Reproduce the listing verbatim from the line containing "What do you see at coordinates (683, 56)" through the line containing "coordinates (18, 338).", including both of those lines.

● Provided information:
"""

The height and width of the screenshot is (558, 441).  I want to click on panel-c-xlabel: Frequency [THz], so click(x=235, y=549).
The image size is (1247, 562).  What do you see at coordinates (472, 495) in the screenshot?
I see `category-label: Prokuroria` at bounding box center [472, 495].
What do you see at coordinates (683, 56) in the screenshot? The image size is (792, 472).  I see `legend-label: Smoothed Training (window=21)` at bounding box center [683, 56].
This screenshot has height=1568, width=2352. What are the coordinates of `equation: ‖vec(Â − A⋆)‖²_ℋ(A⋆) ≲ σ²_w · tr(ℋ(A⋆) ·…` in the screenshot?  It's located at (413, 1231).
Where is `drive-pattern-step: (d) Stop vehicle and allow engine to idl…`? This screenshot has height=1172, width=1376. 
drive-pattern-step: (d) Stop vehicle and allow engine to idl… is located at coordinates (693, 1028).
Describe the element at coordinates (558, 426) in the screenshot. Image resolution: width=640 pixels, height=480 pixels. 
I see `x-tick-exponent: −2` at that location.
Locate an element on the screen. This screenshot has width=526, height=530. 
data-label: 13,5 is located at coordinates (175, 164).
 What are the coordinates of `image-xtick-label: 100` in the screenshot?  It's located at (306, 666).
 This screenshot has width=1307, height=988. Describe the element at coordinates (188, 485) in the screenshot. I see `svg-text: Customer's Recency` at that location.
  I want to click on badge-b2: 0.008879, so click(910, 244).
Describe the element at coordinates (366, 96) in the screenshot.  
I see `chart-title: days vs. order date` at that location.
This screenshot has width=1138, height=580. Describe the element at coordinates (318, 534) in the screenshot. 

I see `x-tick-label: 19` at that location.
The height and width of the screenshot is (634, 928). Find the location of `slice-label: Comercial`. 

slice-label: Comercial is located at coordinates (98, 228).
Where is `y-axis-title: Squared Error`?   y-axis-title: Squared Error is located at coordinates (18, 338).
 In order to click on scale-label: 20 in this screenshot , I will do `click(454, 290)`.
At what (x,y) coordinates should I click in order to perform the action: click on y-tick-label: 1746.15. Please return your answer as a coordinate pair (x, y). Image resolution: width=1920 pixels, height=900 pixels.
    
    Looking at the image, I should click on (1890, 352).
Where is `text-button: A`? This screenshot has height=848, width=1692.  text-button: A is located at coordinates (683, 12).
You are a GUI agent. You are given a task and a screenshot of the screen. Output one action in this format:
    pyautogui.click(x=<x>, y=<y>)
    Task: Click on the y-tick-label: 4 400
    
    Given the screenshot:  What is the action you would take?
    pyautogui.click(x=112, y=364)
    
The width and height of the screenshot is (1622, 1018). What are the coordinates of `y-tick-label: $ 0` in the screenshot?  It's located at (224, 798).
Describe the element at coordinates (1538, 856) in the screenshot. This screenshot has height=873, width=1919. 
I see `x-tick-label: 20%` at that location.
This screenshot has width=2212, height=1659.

"""

● Solution for this exercise:
What do you see at coordinates (683, 56) in the screenshot? The image size is (792, 472).  I see `legend-label: Smoothed Training (window=21)` at bounding box center [683, 56].
This screenshot has height=1568, width=2352. What are the coordinates of `equation: ‖vec(Â − A⋆)‖²_ℋ(A⋆) ≲ σ²_w · tr(ℋ(A⋆) ·…` in the screenshot?  It's located at (413, 1231).
Where is `drive-pattern-step: (d) Stop vehicle and allow engine to idl…`? This screenshot has height=1172, width=1376. 
drive-pattern-step: (d) Stop vehicle and allow engine to idl… is located at coordinates (693, 1028).
Describe the element at coordinates (558, 426) in the screenshot. Image resolution: width=640 pixels, height=480 pixels. 
I see `x-tick-exponent: −2` at that location.
Locate an element on the screen. This screenshot has width=526, height=530. 
data-label: 13,5 is located at coordinates (175, 164).
 What are the coordinates of `image-xtick-label: 100` in the screenshot?  It's located at (306, 666).
 This screenshot has width=1307, height=988. Describe the element at coordinates (188, 485) in the screenshot. I see `svg-text: Customer's Recency` at that location.
  I want to click on badge-b2: 0.008879, so click(910, 244).
Describe the element at coordinates (366, 96) in the screenshot.  
I see `chart-title: days vs. order date` at that location.
This screenshot has width=1138, height=580. Describe the element at coordinates (318, 534) in the screenshot. 

I see `x-tick-label: 19` at that location.
The height and width of the screenshot is (634, 928). Find the location of `slice-label: Comercial`. 

slice-label: Comercial is located at coordinates (98, 228).
Where is `y-axis-title: Squared Error`?   y-axis-title: Squared Error is located at coordinates (18, 338).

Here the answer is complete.